### [Tasks and exercises]
a. Translate this sentence from the text below on solving linear systems numerically into Spanish: "In numerically approximated solutions, it's best to order the system of equations by triangularizing it (because apparently not doing so causes severe truncation errors if the magnitude of the coefficients differs notably)."
b. In the text below on solving linear systems numerically, what is the equation subtracted from the rest of the equations called when operating on the matrix's rows?

### [Given text]
------------------------------------------------------------

# Solving linear systems numerically

Consider the generic system of equations:

a11x1 + a12x2 + ... + a1nxn = b1

a21x1 + ...           a2nxn = b2

.

.

.

an1x1 + ...         + annxn = bn

Linalg to the rescue, we remember this is associated to a square matrix $A$ which entries are the $a_{ij}$ coefficients. The matrix form of this system is
$$A\bold x = \bold b$$
where A is the matrix, x is the column matrix of unknowns, b is the column of known values.

A system only has solutions iff $\det A \ne 0$. The reason linear systems can also use numerical solutions, even though a linear system, if it *does* have solutions, **always has an analytically obtainable solution**, is because for fairly large $n$, analytical solving becomes impractical.

---

For now separate note: we may express the unknowns $x_i$ in an upper-triangular $n \times n$ matrix like
$$x_i = \frac{1}{a_{ii}}(b_i-\sum_{k=i+1}^n a_{ik}x_k)$$

and for lower-triangular:

$$x_i = \frac{1}{a_{ii}}(b_i-\sum_{k=1}^{i-1} a_{ik}x_k)$$

---

In numerically approximated solutions, it's best to order the system of equations by triangularizing it (because apparently not doing so causes severe truncation errors if the magnitude of the coefficients differs notably).

When operating $A$'s rows, the equation we subtract from the rest of the equations is called pivot equation.
We also try to **normalize** each row: what this means is taking the largest coefficient (that is, largest in absolute value) of each equation and dividing it to the whole row.

------------------------------------------------------------

### [Data shown]
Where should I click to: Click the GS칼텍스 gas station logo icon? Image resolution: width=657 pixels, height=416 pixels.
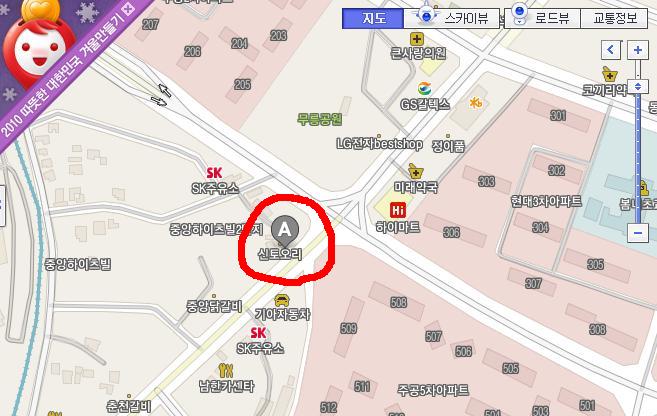coord(424,88)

------------------------------------------------------------

### [The solutions]
a. En las soluciones aproximadas numéricamente, lo mejor es ordenar el sistema de ecuaciones triangularizándolo (porque, al parecer, no hacerlo provoca graves errores de truncamiento si la magnitud de los coeficientes difiere notablemente).

b. It is called the pivot equation.